= Beginning of Section =

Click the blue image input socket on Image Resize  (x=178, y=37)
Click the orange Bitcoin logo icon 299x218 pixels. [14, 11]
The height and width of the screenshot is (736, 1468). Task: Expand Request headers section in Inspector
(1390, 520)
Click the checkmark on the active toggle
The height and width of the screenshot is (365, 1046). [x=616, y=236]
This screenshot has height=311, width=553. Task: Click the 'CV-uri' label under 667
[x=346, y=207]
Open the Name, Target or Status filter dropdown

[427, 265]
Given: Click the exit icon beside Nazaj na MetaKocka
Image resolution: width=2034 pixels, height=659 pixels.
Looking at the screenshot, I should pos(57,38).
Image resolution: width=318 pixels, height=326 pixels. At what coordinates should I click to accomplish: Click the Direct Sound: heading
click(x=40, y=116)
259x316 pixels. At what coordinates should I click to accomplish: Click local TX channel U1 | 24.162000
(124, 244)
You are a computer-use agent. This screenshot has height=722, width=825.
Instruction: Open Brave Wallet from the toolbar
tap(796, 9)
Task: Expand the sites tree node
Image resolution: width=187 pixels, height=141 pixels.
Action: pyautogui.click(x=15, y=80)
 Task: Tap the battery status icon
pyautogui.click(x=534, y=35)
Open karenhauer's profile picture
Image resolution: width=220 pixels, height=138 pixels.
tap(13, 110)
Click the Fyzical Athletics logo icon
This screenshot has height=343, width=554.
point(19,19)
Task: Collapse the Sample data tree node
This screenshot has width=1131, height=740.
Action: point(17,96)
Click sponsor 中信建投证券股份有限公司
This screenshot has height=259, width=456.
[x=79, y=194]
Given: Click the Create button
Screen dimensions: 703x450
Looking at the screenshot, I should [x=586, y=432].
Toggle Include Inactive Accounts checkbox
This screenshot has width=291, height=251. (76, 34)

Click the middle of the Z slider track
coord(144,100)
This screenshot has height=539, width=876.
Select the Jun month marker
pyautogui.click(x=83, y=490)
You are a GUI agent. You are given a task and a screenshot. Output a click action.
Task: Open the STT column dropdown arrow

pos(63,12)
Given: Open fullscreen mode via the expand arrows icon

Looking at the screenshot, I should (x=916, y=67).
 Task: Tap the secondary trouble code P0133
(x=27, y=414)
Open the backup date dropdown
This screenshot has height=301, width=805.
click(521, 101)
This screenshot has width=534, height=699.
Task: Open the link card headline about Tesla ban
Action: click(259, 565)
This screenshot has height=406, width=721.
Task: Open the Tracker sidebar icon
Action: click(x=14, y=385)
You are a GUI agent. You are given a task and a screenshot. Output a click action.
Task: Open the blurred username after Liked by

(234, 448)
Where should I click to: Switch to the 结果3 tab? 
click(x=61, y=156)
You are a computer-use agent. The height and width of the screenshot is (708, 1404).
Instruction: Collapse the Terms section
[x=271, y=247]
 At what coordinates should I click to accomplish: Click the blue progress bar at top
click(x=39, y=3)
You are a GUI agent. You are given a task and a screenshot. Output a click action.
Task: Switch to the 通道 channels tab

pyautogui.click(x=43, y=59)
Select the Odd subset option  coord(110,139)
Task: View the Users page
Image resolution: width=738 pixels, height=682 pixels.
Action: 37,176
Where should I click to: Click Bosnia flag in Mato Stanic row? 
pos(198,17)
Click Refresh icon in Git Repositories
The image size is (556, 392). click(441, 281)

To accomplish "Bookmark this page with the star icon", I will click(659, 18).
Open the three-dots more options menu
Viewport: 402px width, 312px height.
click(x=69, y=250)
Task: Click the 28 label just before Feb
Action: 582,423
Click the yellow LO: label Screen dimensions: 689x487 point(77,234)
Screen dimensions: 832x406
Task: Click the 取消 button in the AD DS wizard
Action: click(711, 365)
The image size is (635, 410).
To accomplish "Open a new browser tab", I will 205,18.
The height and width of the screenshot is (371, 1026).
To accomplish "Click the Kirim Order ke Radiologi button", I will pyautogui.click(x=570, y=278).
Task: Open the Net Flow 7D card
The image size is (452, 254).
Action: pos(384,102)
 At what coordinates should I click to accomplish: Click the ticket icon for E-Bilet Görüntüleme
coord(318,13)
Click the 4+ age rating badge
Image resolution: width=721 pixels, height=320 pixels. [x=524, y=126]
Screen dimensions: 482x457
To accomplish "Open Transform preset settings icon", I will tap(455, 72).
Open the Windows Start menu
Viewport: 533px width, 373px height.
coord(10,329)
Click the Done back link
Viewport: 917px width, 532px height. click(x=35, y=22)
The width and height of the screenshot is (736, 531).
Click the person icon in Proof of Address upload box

= End of Section =

▶ Task instructions:
For this exercise, return every line from the data that holds the string "tree".

▶ Your solution:
Task: Expand the sites tree node
Task: Collapse the Sample data tree node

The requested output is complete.